■ **Problem details**
In the entries below, count the lines that contain the word "height" and give only that number.
==== Input material
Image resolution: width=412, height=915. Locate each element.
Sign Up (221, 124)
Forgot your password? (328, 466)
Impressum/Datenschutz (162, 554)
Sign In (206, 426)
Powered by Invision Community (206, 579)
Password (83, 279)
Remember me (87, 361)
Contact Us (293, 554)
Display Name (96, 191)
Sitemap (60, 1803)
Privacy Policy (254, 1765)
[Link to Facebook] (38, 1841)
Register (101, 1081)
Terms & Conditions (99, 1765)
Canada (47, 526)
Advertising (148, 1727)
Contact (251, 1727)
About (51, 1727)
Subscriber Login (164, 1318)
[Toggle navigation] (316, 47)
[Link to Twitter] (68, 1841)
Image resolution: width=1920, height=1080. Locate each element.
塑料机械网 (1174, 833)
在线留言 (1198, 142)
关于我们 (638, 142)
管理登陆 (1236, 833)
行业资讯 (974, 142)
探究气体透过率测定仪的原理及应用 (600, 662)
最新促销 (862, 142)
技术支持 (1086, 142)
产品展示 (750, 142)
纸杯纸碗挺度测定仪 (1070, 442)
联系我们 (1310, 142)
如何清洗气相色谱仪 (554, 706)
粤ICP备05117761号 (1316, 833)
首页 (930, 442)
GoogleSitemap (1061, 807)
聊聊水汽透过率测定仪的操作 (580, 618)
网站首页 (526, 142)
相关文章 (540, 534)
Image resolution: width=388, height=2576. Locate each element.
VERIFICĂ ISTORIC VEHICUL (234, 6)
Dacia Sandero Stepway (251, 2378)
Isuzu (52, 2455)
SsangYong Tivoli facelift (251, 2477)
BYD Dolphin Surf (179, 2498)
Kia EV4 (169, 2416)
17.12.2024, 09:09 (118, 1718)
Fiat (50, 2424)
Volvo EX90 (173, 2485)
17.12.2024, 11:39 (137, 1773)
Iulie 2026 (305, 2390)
========
■ **Response box**
3